KKR’s conversion to a corporation is paying off for stockholders.
The New York-based buyout shop announced its 3Q earnings on Thursday, including after-tax distributable earnings of $496.7 million, or 60 cents per share, a YoY increase of 21.3% and about in line with analyst predictions. The firm also reported $640.2 million in profit attributable to shareholders, up more than 300% YoY. KKR’s stock responded positively, closing Thursday up more than 6% on a day the market rebounded from a recent sell-off, thanks in part to several strong earnings reports across the corporate spectrum.
KKR changed its tax structure from a partnership to a corporation on July 1 in hopes of making its shares more accessible on indices.

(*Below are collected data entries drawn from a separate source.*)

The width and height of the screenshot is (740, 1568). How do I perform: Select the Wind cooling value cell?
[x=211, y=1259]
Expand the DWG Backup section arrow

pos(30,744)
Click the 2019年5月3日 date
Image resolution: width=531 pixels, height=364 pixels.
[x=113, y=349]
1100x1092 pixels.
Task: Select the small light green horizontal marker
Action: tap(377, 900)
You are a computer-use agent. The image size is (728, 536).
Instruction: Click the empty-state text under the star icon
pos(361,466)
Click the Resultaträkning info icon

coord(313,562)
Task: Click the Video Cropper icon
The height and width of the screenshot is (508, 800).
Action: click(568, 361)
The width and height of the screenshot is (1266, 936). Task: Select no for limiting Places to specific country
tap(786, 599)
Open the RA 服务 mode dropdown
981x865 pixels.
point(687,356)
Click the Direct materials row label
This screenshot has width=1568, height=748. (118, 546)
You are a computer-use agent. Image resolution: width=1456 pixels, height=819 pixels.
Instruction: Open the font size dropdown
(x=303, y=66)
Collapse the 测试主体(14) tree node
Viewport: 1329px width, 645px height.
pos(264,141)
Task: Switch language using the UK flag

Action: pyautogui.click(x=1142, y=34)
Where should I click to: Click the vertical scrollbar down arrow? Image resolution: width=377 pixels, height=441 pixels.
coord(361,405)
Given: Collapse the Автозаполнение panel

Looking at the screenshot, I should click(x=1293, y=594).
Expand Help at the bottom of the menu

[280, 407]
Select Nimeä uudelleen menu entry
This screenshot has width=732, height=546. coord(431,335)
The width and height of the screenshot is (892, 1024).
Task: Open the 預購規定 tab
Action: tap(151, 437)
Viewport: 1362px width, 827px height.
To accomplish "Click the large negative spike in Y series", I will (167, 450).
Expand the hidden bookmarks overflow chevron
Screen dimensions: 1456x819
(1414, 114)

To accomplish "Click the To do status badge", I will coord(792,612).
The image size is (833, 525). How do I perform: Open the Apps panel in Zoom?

As a result, the firm has stopped reporting its economic net income, an opaque metric that publicly traded peers such as Blackstone, The Carlyle Group and Apollo Global Management use to grade performance.
So far, KKR management likes the results.
“We’re encouraged by the earnings we are having,” said Craig Larson, the firm’s head of investor relations. “We feel like we’re seeing an increase in the breadth of our shareholders.”
Co-COO and co-president Scott Nuttall took away positives both from KKR’s results and the wider market downturn, saying the firm will be able to grow at a faster pace if valuations drop.
“We saw this coming out of the financial crisis a decade ago,” Nuttall said. “We can also buy back our stock at lower prices. From our seat, our stock is worth even more today and our firm has even more opportunities and better prospects than a month ago.”